### WORK TO BE COMPLETED
What you need to produce from the material below is an exact transcription of the lines from the one with "The height and width of the screenshot is (547, 1568)." through the one with "Given: Click the duplicate field copy icon", both included, and no other line.
[Start of section]
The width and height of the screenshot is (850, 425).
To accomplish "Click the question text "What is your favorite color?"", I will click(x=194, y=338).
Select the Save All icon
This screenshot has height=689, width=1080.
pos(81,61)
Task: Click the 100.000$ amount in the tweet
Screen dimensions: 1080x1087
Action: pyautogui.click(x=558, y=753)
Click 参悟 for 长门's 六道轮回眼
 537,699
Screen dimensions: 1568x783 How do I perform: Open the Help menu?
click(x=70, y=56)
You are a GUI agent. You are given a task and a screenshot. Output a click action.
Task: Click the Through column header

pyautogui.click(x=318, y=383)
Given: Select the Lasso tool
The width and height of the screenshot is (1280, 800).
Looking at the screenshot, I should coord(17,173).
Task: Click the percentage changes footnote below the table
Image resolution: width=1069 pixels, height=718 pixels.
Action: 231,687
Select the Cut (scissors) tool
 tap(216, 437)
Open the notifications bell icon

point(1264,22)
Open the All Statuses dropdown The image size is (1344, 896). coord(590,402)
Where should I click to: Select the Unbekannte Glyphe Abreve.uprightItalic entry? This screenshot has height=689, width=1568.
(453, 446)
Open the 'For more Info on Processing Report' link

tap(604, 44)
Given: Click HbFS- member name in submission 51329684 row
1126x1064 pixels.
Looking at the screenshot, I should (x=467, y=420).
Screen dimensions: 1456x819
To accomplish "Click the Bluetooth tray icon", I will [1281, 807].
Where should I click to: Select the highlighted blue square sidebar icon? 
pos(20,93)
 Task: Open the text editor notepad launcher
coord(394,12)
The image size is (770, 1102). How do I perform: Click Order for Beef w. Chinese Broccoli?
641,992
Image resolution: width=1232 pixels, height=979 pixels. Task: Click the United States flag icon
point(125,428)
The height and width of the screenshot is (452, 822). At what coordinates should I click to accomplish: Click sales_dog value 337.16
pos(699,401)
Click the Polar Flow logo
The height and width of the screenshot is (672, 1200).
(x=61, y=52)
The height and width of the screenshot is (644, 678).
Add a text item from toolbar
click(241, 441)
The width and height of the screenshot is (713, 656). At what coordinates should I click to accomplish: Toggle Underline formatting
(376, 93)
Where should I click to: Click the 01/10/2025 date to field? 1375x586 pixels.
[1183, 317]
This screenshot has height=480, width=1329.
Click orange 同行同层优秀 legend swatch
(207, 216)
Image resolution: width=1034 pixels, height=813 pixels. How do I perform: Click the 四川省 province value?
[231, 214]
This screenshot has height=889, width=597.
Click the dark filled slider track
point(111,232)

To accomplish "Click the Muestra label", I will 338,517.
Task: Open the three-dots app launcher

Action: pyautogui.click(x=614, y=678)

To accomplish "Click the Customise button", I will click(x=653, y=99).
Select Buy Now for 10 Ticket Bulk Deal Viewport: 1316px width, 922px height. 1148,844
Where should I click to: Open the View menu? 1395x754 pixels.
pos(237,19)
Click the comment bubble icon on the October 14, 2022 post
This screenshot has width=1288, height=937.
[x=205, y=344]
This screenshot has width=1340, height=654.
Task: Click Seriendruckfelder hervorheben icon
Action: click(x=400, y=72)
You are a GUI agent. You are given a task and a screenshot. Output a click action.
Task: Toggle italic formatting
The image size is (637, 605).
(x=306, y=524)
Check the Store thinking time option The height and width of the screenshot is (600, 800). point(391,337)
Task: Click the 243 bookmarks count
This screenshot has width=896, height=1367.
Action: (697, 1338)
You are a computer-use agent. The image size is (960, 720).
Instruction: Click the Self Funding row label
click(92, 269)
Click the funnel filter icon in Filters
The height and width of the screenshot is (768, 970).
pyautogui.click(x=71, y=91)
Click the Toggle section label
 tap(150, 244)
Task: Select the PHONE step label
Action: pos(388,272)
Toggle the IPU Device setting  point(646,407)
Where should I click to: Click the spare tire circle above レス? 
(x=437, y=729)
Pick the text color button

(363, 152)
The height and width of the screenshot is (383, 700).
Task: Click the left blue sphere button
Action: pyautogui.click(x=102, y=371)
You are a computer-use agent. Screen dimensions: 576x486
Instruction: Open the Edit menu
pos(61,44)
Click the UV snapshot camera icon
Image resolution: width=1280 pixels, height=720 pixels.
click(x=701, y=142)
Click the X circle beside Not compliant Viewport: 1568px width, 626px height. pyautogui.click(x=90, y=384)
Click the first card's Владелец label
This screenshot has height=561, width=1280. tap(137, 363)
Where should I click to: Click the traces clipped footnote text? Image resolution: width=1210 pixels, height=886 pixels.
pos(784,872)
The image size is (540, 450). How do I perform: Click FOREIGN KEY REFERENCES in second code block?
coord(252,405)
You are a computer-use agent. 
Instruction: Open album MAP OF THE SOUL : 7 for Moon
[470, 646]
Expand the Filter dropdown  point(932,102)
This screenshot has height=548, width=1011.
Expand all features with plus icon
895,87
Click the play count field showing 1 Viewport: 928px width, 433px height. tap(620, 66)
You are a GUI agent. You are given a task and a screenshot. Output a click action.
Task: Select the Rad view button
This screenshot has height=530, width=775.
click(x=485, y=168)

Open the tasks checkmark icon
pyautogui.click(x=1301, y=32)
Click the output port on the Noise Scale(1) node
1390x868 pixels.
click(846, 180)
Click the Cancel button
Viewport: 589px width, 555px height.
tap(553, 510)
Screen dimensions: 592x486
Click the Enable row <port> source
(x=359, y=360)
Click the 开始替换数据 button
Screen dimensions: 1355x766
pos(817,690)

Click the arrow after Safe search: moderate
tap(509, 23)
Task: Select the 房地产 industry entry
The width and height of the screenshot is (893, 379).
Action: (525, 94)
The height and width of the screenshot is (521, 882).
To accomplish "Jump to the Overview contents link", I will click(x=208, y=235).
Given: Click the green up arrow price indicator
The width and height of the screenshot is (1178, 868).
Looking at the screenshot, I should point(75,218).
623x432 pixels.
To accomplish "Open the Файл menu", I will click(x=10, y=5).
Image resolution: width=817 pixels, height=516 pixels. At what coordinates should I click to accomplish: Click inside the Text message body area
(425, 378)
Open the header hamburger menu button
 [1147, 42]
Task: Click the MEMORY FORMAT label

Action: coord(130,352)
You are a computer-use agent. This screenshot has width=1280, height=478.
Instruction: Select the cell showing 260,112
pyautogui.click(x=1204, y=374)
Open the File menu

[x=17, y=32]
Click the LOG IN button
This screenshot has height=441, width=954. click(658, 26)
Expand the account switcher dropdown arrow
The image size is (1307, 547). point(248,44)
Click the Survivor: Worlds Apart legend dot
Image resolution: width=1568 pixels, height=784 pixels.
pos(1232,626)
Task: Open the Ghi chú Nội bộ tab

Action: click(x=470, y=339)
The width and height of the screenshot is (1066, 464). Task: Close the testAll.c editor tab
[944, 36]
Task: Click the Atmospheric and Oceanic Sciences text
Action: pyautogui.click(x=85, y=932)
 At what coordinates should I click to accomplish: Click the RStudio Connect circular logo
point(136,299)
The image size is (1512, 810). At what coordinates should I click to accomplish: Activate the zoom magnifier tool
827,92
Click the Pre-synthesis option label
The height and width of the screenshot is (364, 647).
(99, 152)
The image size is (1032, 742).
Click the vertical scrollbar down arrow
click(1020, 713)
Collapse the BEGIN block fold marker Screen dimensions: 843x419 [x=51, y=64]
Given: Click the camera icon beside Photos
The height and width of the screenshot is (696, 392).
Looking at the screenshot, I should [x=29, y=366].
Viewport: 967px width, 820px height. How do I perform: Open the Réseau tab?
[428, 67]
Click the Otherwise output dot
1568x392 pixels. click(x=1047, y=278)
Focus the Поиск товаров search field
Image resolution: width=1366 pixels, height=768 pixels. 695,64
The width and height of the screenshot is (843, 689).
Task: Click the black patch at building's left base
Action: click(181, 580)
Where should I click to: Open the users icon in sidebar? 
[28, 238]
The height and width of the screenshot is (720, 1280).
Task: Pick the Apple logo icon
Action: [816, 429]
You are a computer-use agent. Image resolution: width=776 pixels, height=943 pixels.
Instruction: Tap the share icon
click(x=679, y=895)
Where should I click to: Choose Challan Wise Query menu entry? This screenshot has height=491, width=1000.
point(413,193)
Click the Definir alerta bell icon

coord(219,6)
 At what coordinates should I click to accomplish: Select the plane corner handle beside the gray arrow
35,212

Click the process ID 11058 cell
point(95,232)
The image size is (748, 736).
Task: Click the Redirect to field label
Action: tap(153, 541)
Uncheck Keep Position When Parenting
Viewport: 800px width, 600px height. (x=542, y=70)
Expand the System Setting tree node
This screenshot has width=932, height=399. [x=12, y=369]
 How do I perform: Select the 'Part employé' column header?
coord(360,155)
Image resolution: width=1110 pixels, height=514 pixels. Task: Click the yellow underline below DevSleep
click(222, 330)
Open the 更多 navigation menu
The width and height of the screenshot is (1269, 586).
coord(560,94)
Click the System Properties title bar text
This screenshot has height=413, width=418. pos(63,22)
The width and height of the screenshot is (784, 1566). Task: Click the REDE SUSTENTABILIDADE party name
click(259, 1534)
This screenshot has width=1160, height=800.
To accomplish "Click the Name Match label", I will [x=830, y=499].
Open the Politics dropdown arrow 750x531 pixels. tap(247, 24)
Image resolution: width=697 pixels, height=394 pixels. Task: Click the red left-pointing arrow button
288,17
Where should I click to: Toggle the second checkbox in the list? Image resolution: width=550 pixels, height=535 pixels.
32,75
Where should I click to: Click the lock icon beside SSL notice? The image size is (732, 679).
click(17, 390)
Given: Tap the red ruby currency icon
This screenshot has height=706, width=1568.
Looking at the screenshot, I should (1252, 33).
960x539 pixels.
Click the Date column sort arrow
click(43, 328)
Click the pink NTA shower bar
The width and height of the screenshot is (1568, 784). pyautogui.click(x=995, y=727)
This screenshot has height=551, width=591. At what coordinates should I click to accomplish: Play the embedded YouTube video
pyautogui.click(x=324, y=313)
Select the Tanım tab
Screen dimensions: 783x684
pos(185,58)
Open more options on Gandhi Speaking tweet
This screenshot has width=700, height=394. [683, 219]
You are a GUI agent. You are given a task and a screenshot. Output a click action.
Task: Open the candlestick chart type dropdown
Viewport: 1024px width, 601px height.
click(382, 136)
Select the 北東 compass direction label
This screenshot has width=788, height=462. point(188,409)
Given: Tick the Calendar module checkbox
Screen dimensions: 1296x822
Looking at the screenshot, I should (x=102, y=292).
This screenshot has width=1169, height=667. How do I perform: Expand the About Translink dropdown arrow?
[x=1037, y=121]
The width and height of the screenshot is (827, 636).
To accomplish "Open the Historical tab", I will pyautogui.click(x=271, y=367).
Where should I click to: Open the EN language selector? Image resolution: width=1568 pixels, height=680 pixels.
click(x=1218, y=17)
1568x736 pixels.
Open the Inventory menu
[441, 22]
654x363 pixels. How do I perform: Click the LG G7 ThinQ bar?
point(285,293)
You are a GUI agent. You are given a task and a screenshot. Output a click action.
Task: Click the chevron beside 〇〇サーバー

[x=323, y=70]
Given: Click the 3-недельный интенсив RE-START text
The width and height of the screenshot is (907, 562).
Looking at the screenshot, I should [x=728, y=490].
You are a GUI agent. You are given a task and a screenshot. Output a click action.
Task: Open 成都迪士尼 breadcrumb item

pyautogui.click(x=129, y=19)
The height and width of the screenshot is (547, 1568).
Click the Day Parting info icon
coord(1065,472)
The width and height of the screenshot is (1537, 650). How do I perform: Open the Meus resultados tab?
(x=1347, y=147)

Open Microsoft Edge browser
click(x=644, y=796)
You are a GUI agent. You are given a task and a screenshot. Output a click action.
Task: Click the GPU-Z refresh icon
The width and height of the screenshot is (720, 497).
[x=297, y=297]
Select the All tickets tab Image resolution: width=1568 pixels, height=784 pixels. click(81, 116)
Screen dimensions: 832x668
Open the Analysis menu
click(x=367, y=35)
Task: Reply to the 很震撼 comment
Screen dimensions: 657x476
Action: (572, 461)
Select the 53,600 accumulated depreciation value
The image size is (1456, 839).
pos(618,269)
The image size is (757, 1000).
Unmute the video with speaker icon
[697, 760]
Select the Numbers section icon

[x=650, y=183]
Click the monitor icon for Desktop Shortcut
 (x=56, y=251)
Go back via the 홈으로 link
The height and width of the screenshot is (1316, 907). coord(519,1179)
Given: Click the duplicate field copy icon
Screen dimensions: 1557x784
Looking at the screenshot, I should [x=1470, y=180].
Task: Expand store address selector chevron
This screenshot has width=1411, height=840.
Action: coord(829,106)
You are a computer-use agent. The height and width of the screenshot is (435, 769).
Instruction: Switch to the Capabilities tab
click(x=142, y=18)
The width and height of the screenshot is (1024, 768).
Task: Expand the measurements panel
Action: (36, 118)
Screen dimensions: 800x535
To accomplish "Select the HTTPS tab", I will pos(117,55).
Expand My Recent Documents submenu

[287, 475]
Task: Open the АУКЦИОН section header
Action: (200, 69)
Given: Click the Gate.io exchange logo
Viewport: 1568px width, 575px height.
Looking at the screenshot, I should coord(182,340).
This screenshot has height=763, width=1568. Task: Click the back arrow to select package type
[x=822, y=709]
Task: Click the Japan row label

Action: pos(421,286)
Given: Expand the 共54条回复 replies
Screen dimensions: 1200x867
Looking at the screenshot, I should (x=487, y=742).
[End of section]
### WRITTEN REPLY
The height and width of the screenshot is (547, 1568).
Click the Day Parting info icon
coord(1065,472)
The width and height of the screenshot is (1537, 650). How do I perform: Open the Meus resultados tab?
(x=1347, y=147)

Open Microsoft Edge browser
click(x=644, y=796)
You are a GUI agent. You are given a task and a screenshot. Output a click action.
Task: Click the GPU-Z refresh icon
The width and height of the screenshot is (720, 497).
[x=297, y=297]
Select the All tickets tab Image resolution: width=1568 pixels, height=784 pixels. click(81, 116)
Screen dimensions: 832x668
Open the Analysis menu
click(x=367, y=35)
Task: Reply to the 很震撼 comment
Screen dimensions: 657x476
Action: (572, 461)
Select the 53,600 accumulated depreciation value
The image size is (1456, 839).
pos(618,269)
The image size is (757, 1000).
Unmute the video with speaker icon
[697, 760]
Select the Numbers section icon

[x=650, y=183]
Click the monitor icon for Desktop Shortcut
 (x=56, y=251)
Go back via the 홈으로 link
The height and width of the screenshot is (1316, 907). coord(519,1179)
Given: Click the duplicate field copy icon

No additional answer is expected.